Básicamente, los motores de combustión lo que hacen es quemar la gasolina para obtener la energía con la que moverse. El resultado es que el aire lo llenamos de elementos contaminantes tales como monóxidos de carbono, óxidos de nitrógeno, hidrocarburos que no se han quemado, y algún que otro elemento añadido al carburante de menor importancia, que expulsamos a través del tubo de escape. Y claro, así está el aire que respiramos.

La Gasolina y sus Octanajes


Ya hace tiempo que nos hemos venido concienciando de ese problema medioambiental, y por eso ya hace años que los vehículos incorporan lo que se conoce como catalizador que, a fin de cuentas, lo que hacen es transformar las sustancias que pasan por ellos y que provienen del motor de combustión en sustancias que son expulsadas al medio ambiente, pero que no polucionan tanto (se calcula que reducen un 85% de las sustancias contaminantes que se lanzarían al aire de no haber este tipo de elementos instalados).

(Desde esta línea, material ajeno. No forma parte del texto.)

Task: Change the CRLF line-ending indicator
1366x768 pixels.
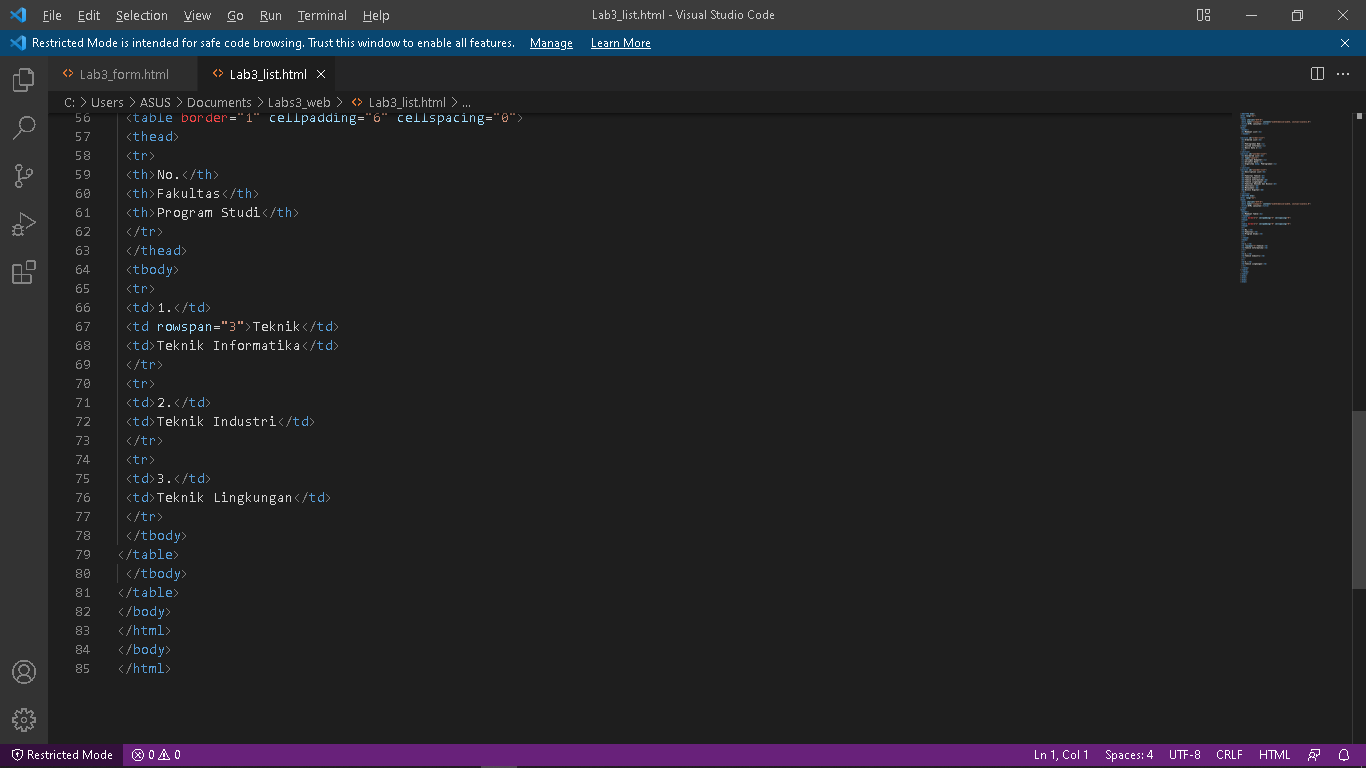Action: (x=1229, y=754)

El problema es que estos catalizadores que contienen habitualmente platino, rodio o cualquier otro metal de transición, no se llevan muy bien con el plomo y por desgracia, los aditivos que llevan los carburantes suelen contener una solución de tetrametil plomo, que poco a poco, va desgastando el catalizador hasta que pueden llegar a ser inútiles.

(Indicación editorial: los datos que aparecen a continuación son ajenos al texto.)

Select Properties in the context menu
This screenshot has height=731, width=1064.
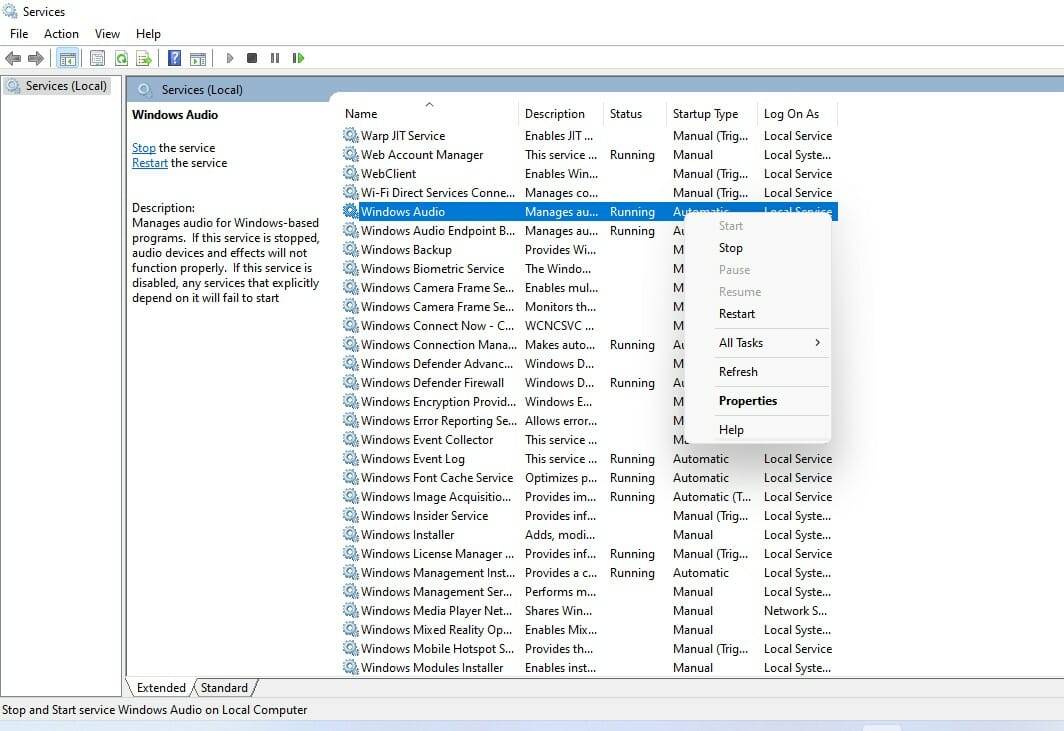pos(748,401)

La solución que hubo que tomar es que esos aditivos que se incorporan al combustible llevaran una solución de metil-t-butil-eter (en suma, para que todos lo entendamos, otro compuesto químico) que no lleva plomo. Son las conocidas como gasolinas sin plomo. El resultado es que estas gasolinas sin plomo dan una más larga vida al catalizador del coche, lo que derivará en una menor polución medioambiental.

Por otro lado, la combustión del motor se fundamenta en el movimiento del pistón. La entrada del carburante en el cilindro debe producirse de tal modo que el pistón se mueva continua y suavemente. Cuando la combustión se hace a un ritmo más rápido del debido, entonces se produce una detonación inadecuada. El índice de octano de una gasolina mide precisamente esa capacidad antidetonante de ese carburante y se obtiene por la mezcla de isooctano y heptano. Mientras que el primero tiene un poder antidetonante de 100, el heptano lo tiene de 0. Es decir, cuando hablamos de una gasolina de 95 octanos es porque tiene una proporción de 95 de isooctano y de 5 de heptano.